* [AUFGABE] Schreibe den folgenden Text über die Lehrkräfteausbildung zwischen "Ein vielversprechender Ansatz" und "Anerkennung." einschließlich wortgetreu ab.

Dabei ist Schule längst mehr als reine Wissensvermittlung: Lehrkräfte sind Begleiterinnen und
Begleiter in Lernprozessen, übernehmen Erziehungsaufgaben und gestalten Integration und
Inklusion. Diese komplexen Anforderungen lassen sich nicht durch eine rein theoretische
Ausbildung bewältigen.
Ein vielversprechender Ansatz wäre die Einführung dualer Lehramtsstudiengänge, wie sie
bereits in anderen Bundesländern erfolgreich erprobt werden, sowie es mit großem Erfolg im
Polizeidienst von NRW vorgemacht wird. Auch hier wurde der Beruf durch eine frühe
Anbindung an die Praxis, eine kontinuierliche finanzielle Absicherung sowie eine klare
Laufbahnperspektive wieder attraktiver gemacht.
Daher lauten unsere Forderungen:
1. Einführung dualer Studiengänge im Lehramt in NRW, nach dem Vorbild anderer
Bundesländer, die eine engere Verzahnung von Theorie und schulischer Praxis
ermöglichen.
2. Gleichstellung von Lehramtsstudierenden mit anderen Beamtenanwärterinnen
und -anwärtern, etwa durch frühzeitige finanzielle Absicherung und strukturelle
Anerkennung.

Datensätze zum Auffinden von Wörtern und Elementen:
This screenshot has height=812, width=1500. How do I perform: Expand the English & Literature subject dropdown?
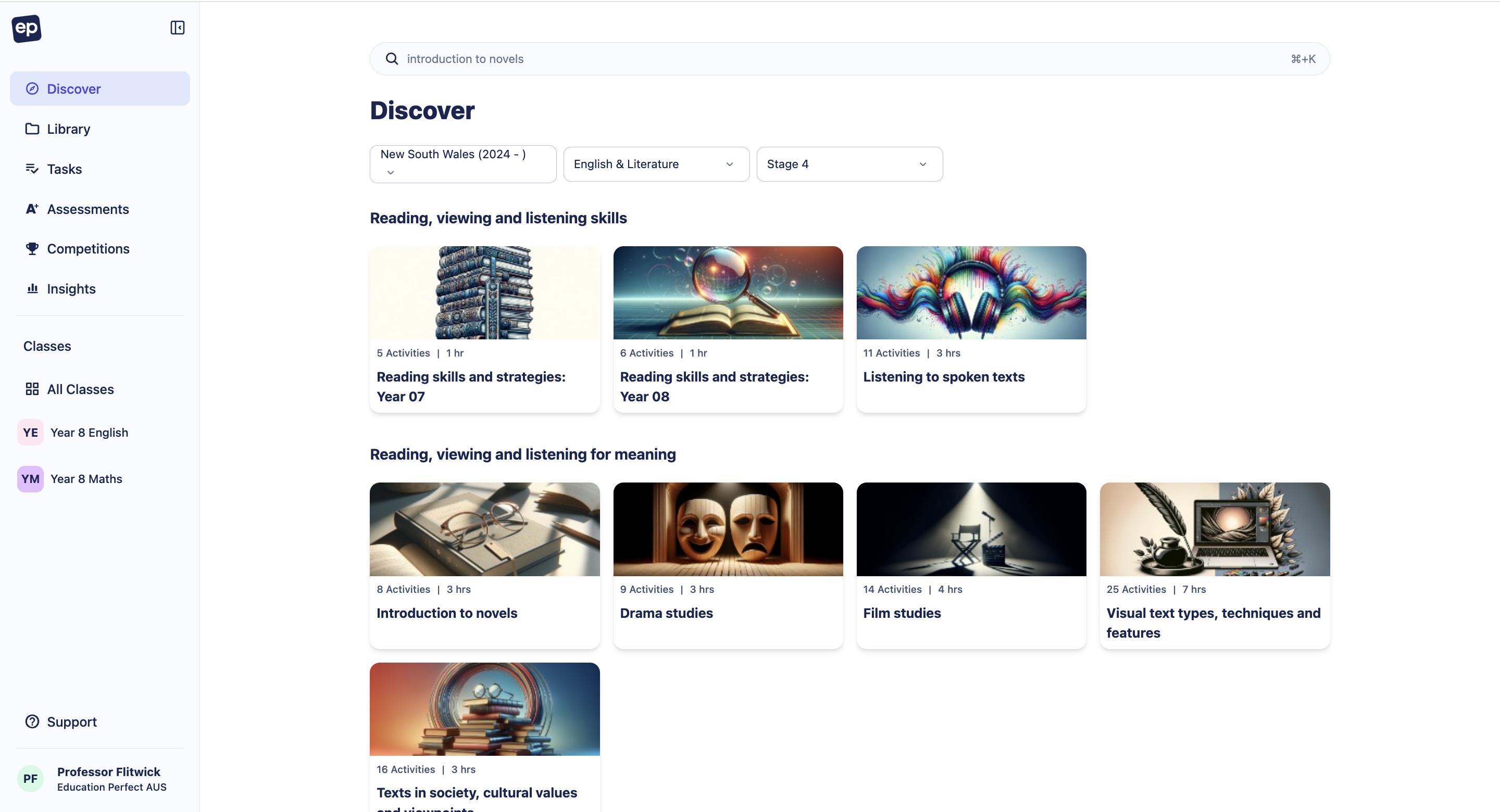(656, 164)

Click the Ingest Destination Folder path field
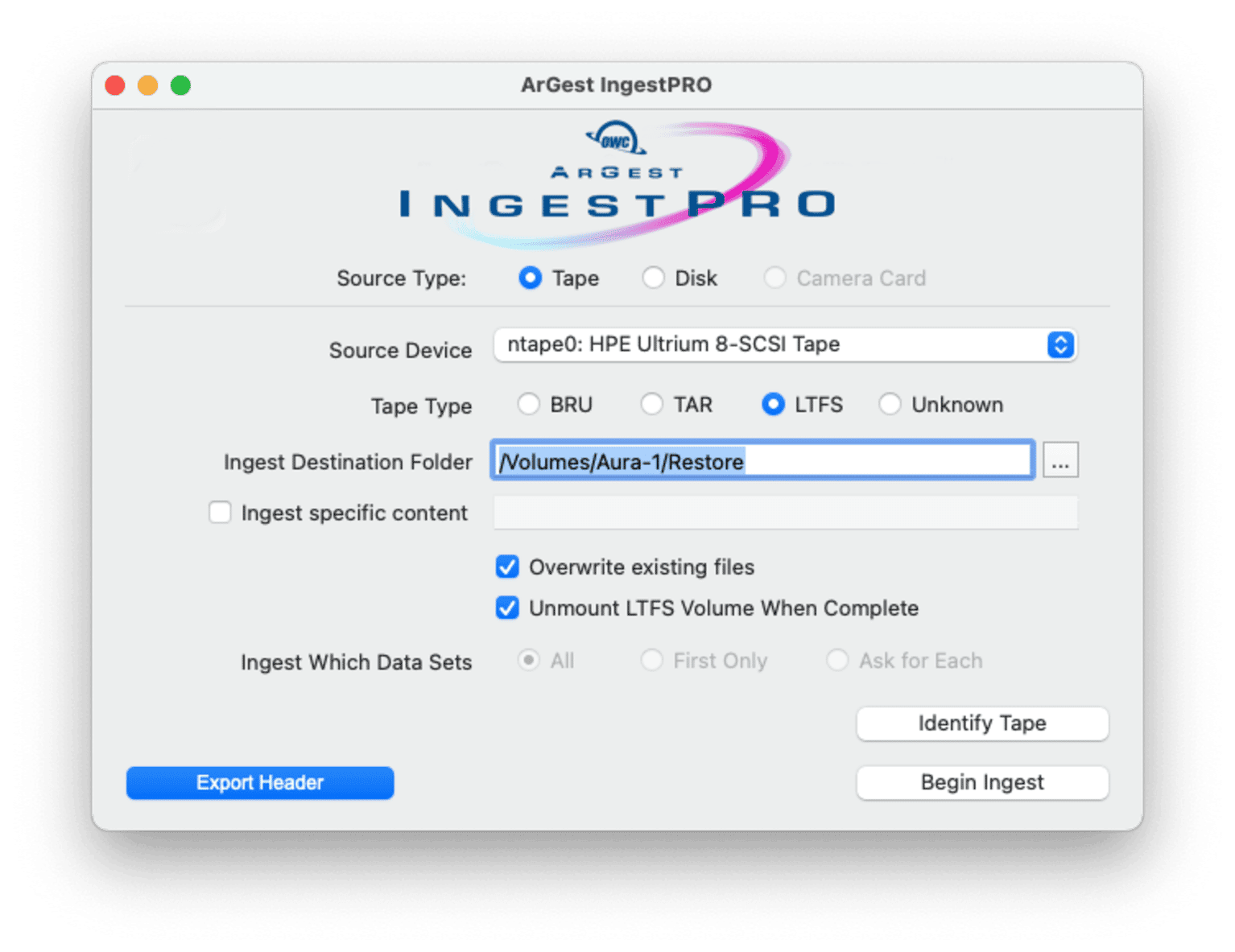click(762, 461)
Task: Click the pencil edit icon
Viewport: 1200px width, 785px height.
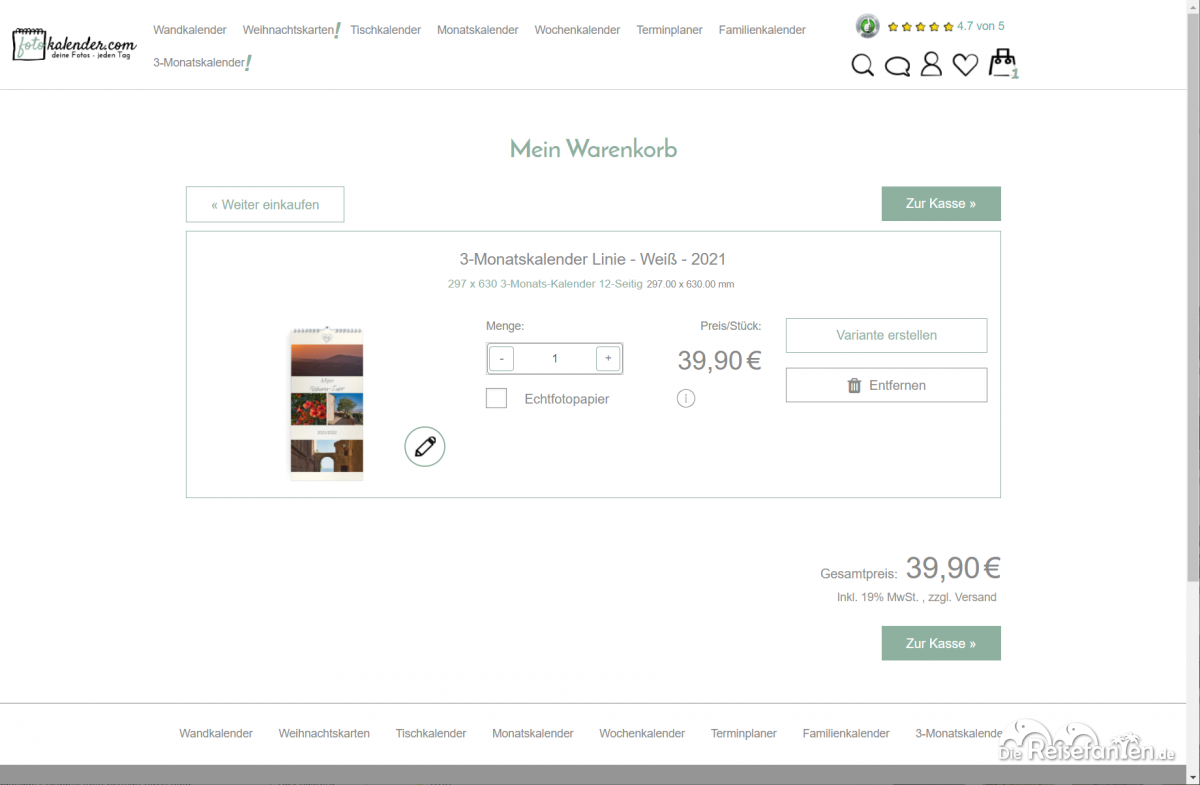Action: pyautogui.click(x=425, y=446)

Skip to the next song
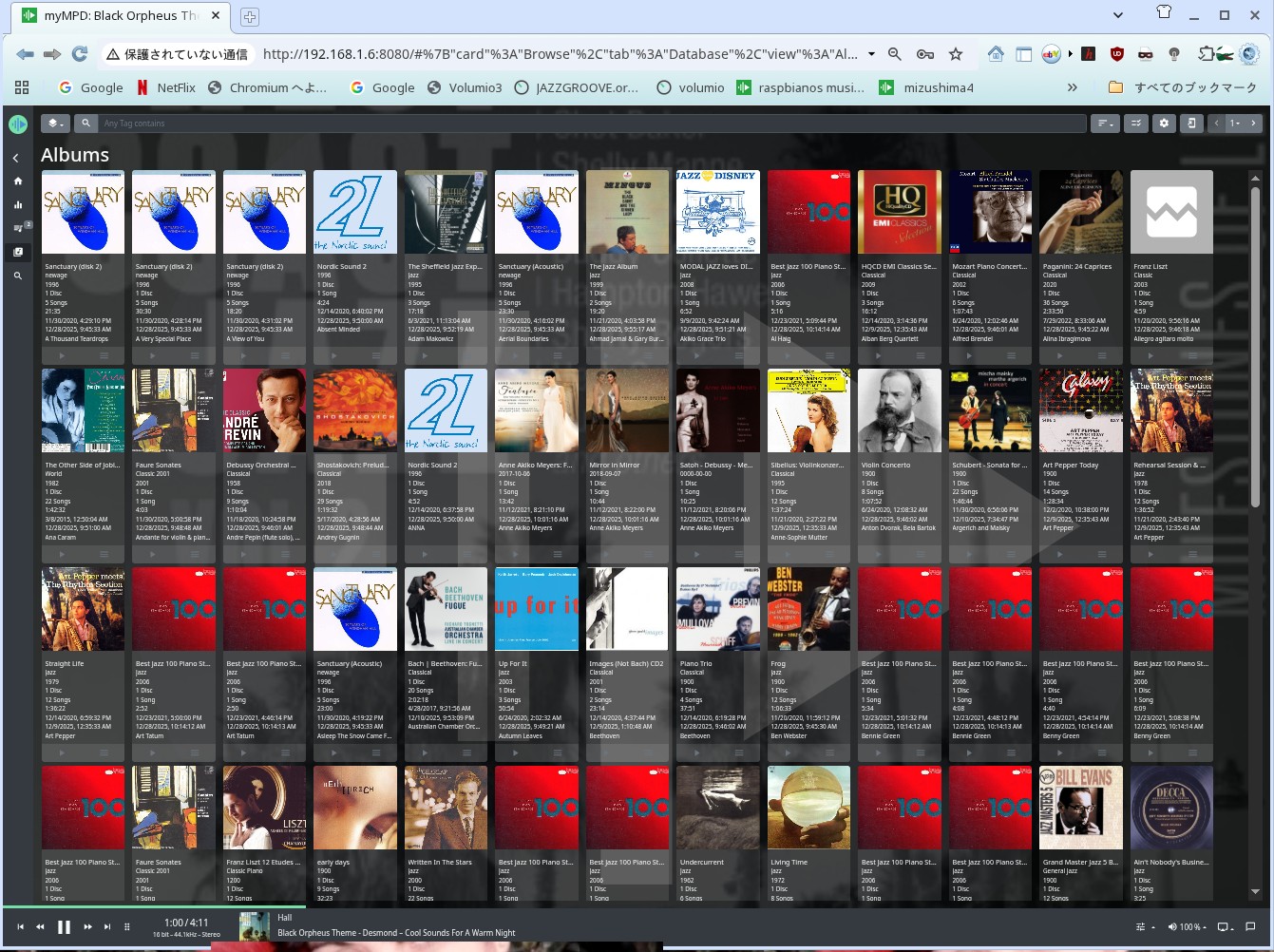(x=107, y=926)
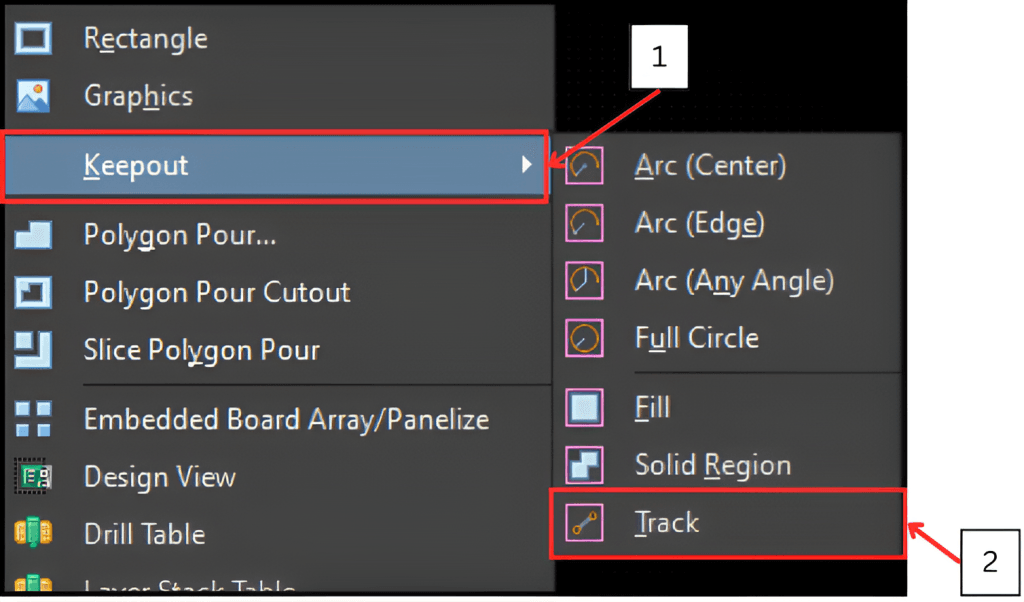This screenshot has height=602, width=1024.
Task: Expand the Keepout submenu arrow
Action: (527, 165)
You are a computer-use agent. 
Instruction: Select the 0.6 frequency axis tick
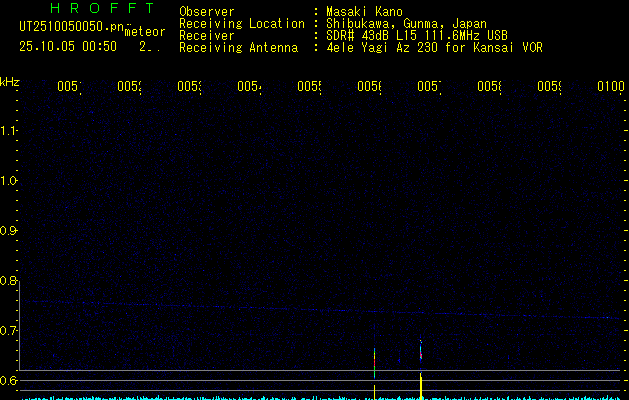coord(10,381)
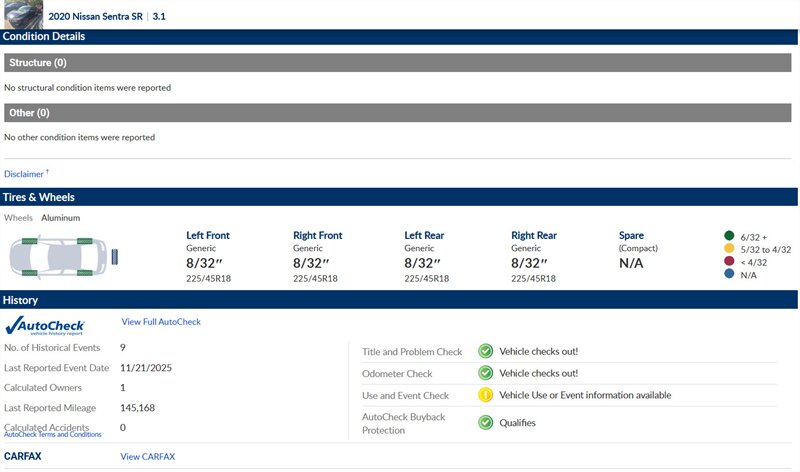Collapse the History section header
Screen dimensions: 800x472
point(399,300)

* [RICHTIGE LÖSUNG]
Ein vielversprechender Ansatz wäre die Einführung dualer Lehramtsstudiengänge, wie sie
bereits in anderen Bundesländern erfolgreich erprobt werden, sowie es mit großem Erfolg im
Polizeidienst von NRW vorgemacht wird. Auch hier wurde der Beruf durch eine frühe
Anbindung an die Praxis, eine kontinuierliche finanzielle Absicherung sowie eine klare
Laufbahnperspektive wieder attraktiver gemacht.
Daher lauten unsere Forderungen:
1. Einführung dualer Studiengänge im Lehramt in NRW, nach dem Vorbild anderer
Bundesländer, die eine engere Verzahnung von Theorie und schulischer Praxis
ermöglichen.
2. Gleichstellung von Lehramtsstudierenden mit anderen Beamtenanwärterinnen
und -anwärtern, etwa durch frühzeitige finanzielle Absicherung und strukturelle
Anerkennung.